In the records below, find the line with "The image size is (1788, 1006)." and the line with "Given: Open the Database icon in left sidebar"; return exactly those lines and every line between them.

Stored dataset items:
↓↓↓

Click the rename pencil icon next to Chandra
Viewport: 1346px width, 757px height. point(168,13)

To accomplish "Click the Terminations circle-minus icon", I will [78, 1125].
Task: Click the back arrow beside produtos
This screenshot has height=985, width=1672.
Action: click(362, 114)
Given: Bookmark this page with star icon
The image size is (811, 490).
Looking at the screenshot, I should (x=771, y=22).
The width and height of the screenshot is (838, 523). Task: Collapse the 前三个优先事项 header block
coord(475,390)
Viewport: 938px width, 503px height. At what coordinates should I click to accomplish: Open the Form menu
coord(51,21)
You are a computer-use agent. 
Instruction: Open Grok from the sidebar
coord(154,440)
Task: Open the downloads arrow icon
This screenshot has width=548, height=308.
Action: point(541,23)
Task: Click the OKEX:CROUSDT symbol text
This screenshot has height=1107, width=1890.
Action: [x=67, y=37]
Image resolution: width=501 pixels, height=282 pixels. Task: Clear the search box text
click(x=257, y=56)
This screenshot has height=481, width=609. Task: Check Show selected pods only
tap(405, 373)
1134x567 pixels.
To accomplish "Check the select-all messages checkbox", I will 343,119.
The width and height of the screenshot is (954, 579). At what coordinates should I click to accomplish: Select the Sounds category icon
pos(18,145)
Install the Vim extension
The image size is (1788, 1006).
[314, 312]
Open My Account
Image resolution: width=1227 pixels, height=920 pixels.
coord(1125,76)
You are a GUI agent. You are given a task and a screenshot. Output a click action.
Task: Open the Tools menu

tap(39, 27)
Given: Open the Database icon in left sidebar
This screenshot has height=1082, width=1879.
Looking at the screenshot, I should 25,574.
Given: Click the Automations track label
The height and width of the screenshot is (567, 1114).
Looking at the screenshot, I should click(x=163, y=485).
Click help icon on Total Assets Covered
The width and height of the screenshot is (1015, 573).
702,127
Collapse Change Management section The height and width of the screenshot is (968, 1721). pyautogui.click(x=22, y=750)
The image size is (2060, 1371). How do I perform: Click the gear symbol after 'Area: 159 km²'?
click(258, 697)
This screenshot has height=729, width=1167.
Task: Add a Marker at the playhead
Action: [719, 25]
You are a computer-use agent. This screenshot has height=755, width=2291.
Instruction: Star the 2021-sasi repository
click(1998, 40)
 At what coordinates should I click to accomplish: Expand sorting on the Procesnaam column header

↑↑↑

[Problem solution]
The image size is (1788, 1006).
[314, 312]
Open My Account
Image resolution: width=1227 pixels, height=920 pixels.
coord(1125,76)
You are a GUI agent. You are given a task and a screenshot. Output a click action.
Task: Open the Tools menu

tap(39, 27)
Given: Open the Database icon in left sidebar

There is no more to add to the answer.